(Data for the task Opens)

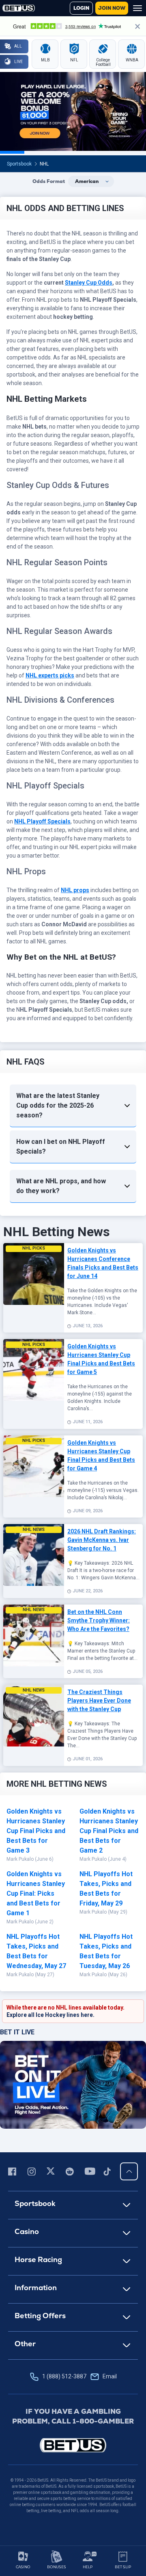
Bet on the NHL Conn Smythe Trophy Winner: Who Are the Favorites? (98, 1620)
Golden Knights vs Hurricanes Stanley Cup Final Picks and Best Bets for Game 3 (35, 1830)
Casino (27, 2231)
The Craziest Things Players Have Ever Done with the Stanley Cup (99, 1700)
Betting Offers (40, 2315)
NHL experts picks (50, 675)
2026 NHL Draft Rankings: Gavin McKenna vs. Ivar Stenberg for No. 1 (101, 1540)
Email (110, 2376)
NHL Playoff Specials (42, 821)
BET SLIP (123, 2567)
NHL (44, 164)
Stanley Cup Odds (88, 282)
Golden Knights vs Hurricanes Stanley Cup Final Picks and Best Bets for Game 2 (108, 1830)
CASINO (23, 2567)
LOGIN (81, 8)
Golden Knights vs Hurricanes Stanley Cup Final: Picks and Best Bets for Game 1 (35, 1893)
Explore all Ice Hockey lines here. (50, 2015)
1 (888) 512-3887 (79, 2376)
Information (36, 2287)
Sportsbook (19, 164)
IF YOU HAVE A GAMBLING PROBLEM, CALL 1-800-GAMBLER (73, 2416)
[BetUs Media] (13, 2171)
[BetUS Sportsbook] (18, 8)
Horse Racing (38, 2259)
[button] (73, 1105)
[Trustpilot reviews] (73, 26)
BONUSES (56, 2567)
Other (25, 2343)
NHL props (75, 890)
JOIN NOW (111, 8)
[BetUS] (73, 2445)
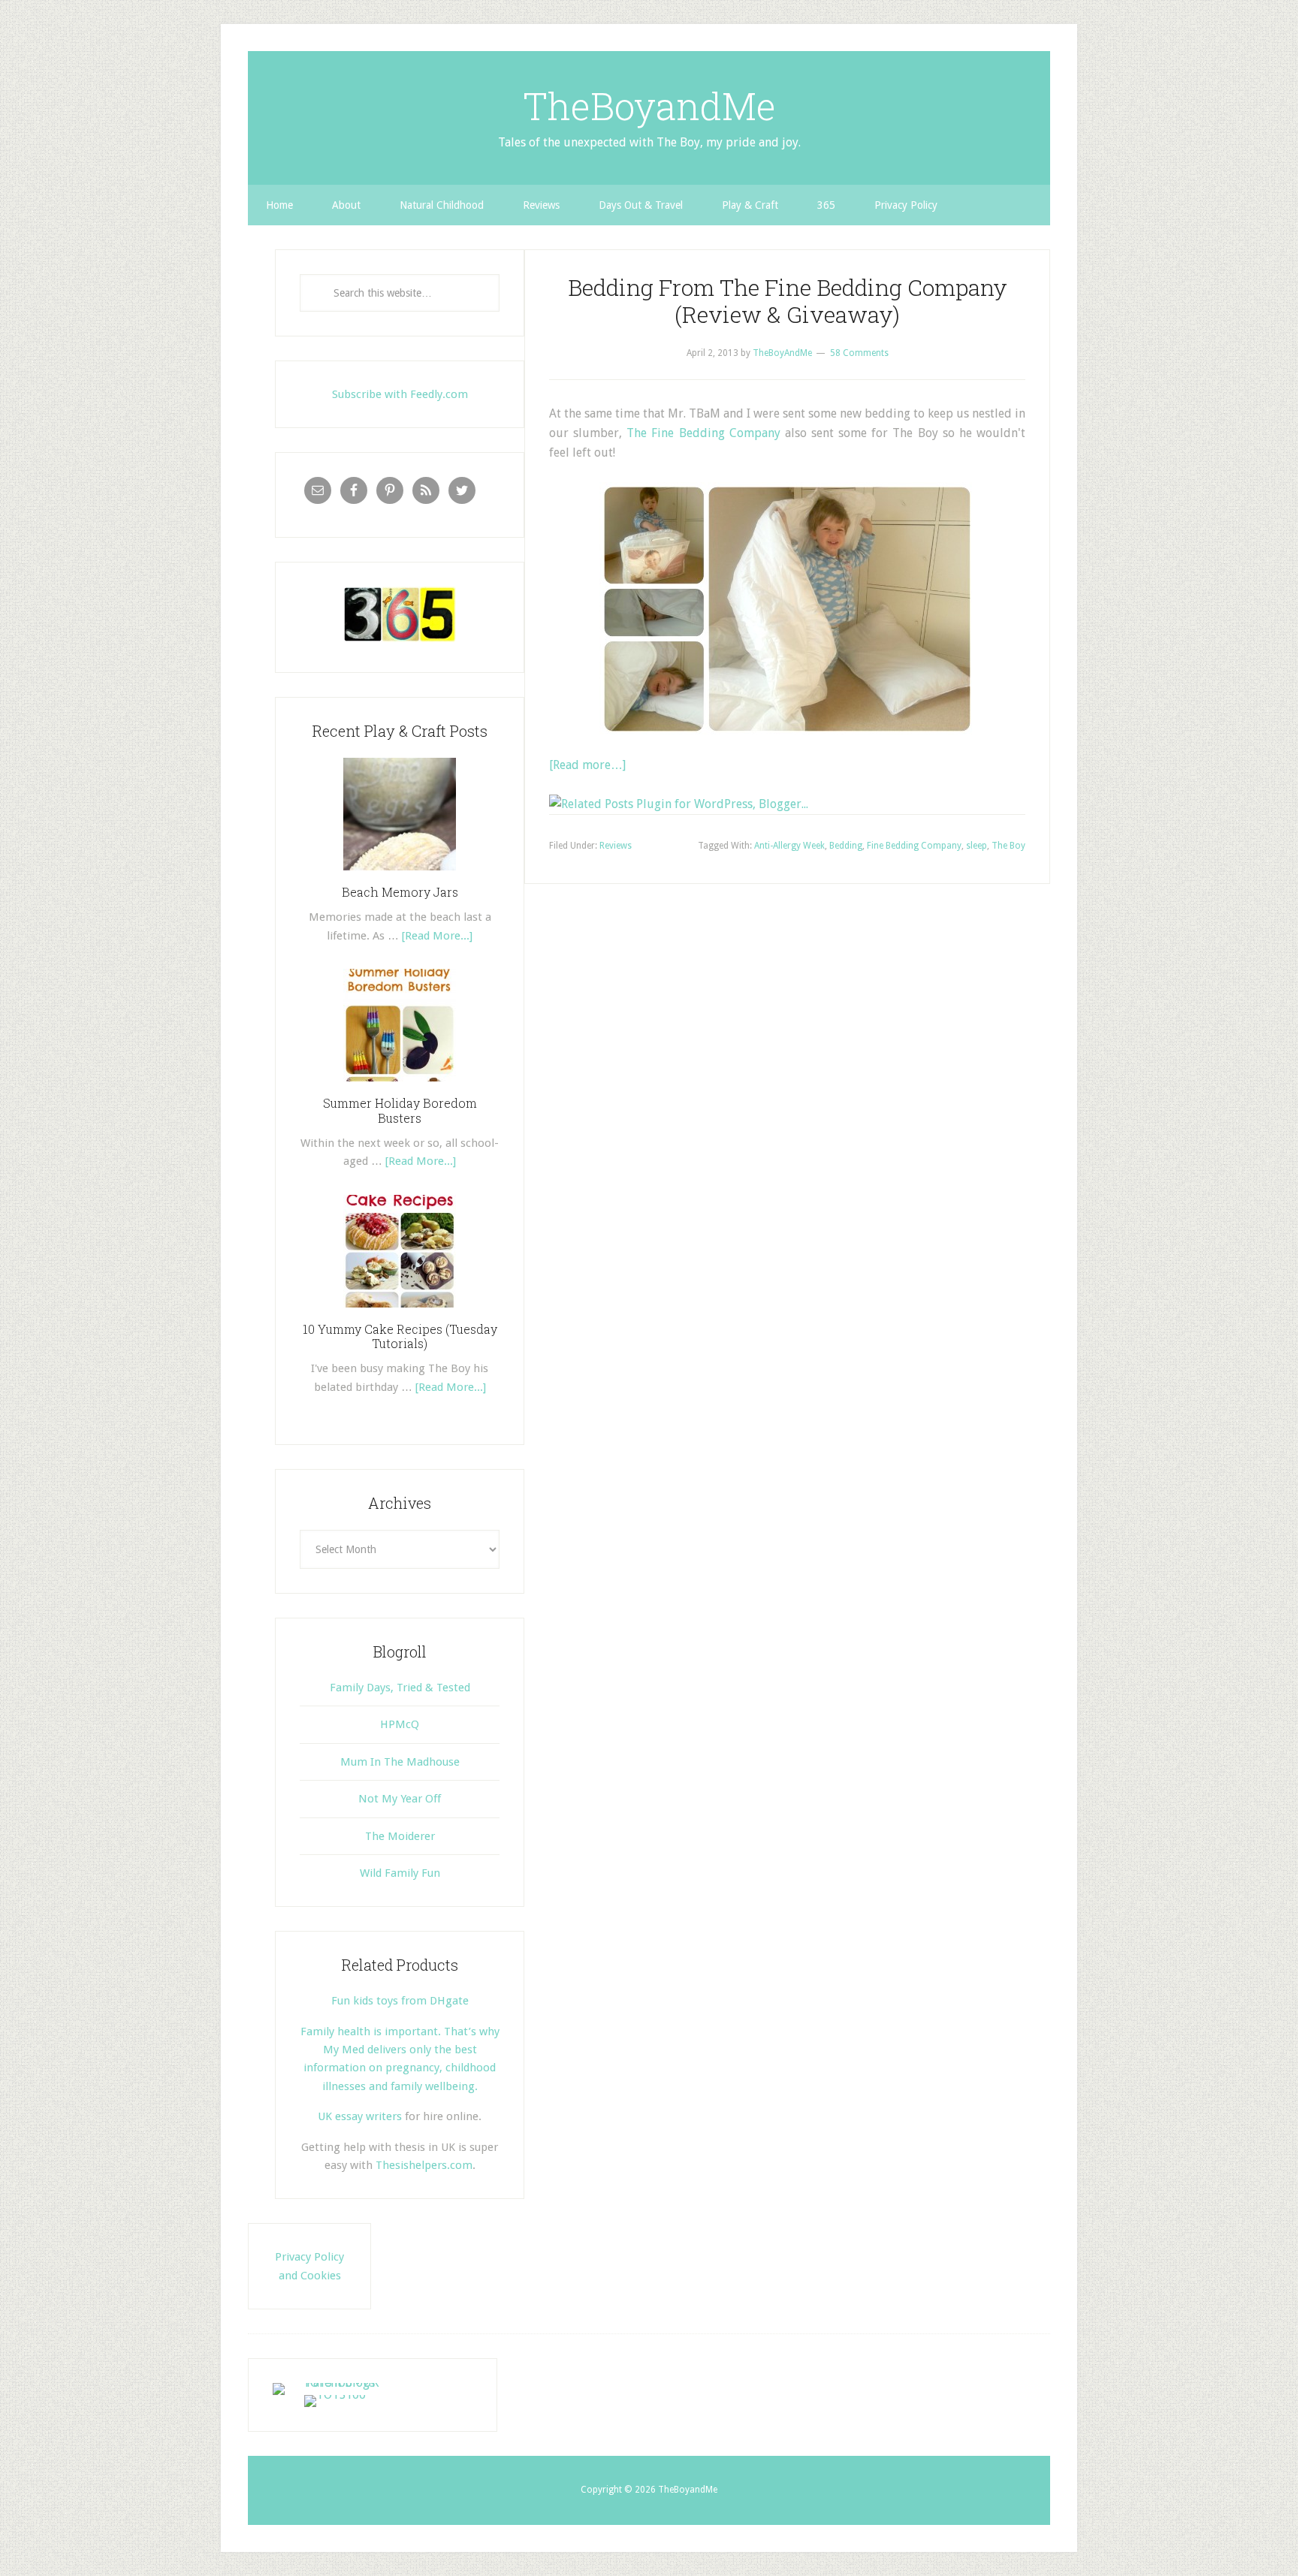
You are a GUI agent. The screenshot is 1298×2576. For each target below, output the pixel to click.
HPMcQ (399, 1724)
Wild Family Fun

(Data for the task Closes)

** Task **
Could the lines from the one with "NHL Playoff Specials (42, 821)" through the last line of the material above be written out exactly, both included, with pictures left out?

** Expected answer **
NHL Playoff Specials (42, 821)
BET SLIP (123, 2567)
NHL (44, 164)
Stanley Cup Odds (88, 282)
Golden Knights vs Hurricanes Stanley Cup Final Picks and Best Bets for Game 2 (108, 1830)
CASINO (23, 2567)
LOGIN (81, 8)
Golden Knights vs Hurricanes Stanley Cup Final: Picks and Best Bets for Game 1 (35, 1893)
Explore all Ice Hockey lines here. (50, 2015)
1 (888) 512-3887 (79, 2376)
Information (36, 2287)
Sportsbook (19, 164)
IF YOU HAVE A GAMBLING PROBLEM, CALL 1-800-GAMBLER (73, 2416)
[BetUs Media] (13, 2171)
[BetUS Sportsbook] (18, 8)
Horse Racing (38, 2259)
[button] (73, 1105)
[Trustpilot reviews] (73, 26)
BONUSES (56, 2567)
Other (25, 2343)
NHL props (75, 890)
JOIN NOW (111, 8)
[BetUS] (73, 2445)
You are a GUI agent. The screenshot is 1298×2576. For each target below, output the pixel to click.
HPMcQ (399, 1724)
Wild Family Fun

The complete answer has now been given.